**YOUR OBJECTIVE**
Recast every line of the entries below as a Markdown table with the columns Row and Line, where Row is the line's number and Line is its text. Leave out blank lines.

**INPUT RECORDS**
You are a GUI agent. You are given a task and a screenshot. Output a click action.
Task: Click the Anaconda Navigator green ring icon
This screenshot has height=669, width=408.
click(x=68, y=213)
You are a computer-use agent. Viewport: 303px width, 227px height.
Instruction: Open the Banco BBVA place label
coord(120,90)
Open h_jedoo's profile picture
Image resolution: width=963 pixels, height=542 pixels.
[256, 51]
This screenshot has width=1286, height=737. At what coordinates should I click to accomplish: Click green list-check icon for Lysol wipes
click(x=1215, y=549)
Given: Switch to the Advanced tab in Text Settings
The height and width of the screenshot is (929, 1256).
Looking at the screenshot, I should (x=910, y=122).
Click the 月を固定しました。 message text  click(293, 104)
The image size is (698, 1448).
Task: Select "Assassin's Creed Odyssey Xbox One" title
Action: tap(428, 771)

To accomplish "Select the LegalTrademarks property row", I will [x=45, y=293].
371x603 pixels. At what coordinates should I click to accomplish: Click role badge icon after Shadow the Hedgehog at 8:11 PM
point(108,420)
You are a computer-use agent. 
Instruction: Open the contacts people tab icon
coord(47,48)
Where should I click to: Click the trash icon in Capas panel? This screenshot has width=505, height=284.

**COMPLETE OUTPUT**
| Row | Line |
|---|---|
| 1 | You are a GUI agent. You are given a task and a screenshot. Output a click action. |
| 2 | Task: Click the Anaconda Navigator green ring icon |
| 3 | This screenshot has height=669, width=408. |
| 4 | click(x=68, y=213) |
| 5 | You are a computer-use agent. Viewport: 303px width, 227px height. |
| 6 | Instruction: Open the Banco BBVA place label |
| 7 | coord(120,90) |
| 8 | Open h_jedoo's profile picture |
| 9 | Image resolution: width=963 pixels, height=542 pixels. |
| 10 | [256, 51] |
| 11 | This screenshot has width=1286, height=737. At what coordinates should I click to accomplish: Click green list-check icon for Lysol wipes |
| 12 | click(x=1215, y=549) |
| 13 | Given: Switch to the Advanced tab in Text Settings |
| 14 | The height and width of the screenshot is (929, 1256). |
| 15 | Looking at the screenshot, I should (x=910, y=122). |
| 16 | Click the 月を固定しました。 message text  click(293, 104) |
| 17 | The image size is (698, 1448). |
| 18 | Task: Select "Assassin's Creed Odyssey Xbox One" title |
| 19 | Action: tap(428, 771) |
| 20 | To accomplish "Select the LegalTrademarks property row", I will [x=45, y=293]. |
| 21 | 371x603 pixels. At what coordinates should I click to accomplish: Click role badge icon after Shadow the Hedgehog at 8:11 PM |
| 22 | point(108,420) |
| 23 | You are a computer-use agent.  |
| 24 | Instruction: Open the contacts people tab icon |
| 25 | coord(47,48) |
| 26 | Where should I click to: Click the trash icon in Capas panel? This screenshot has width=505, height=284. |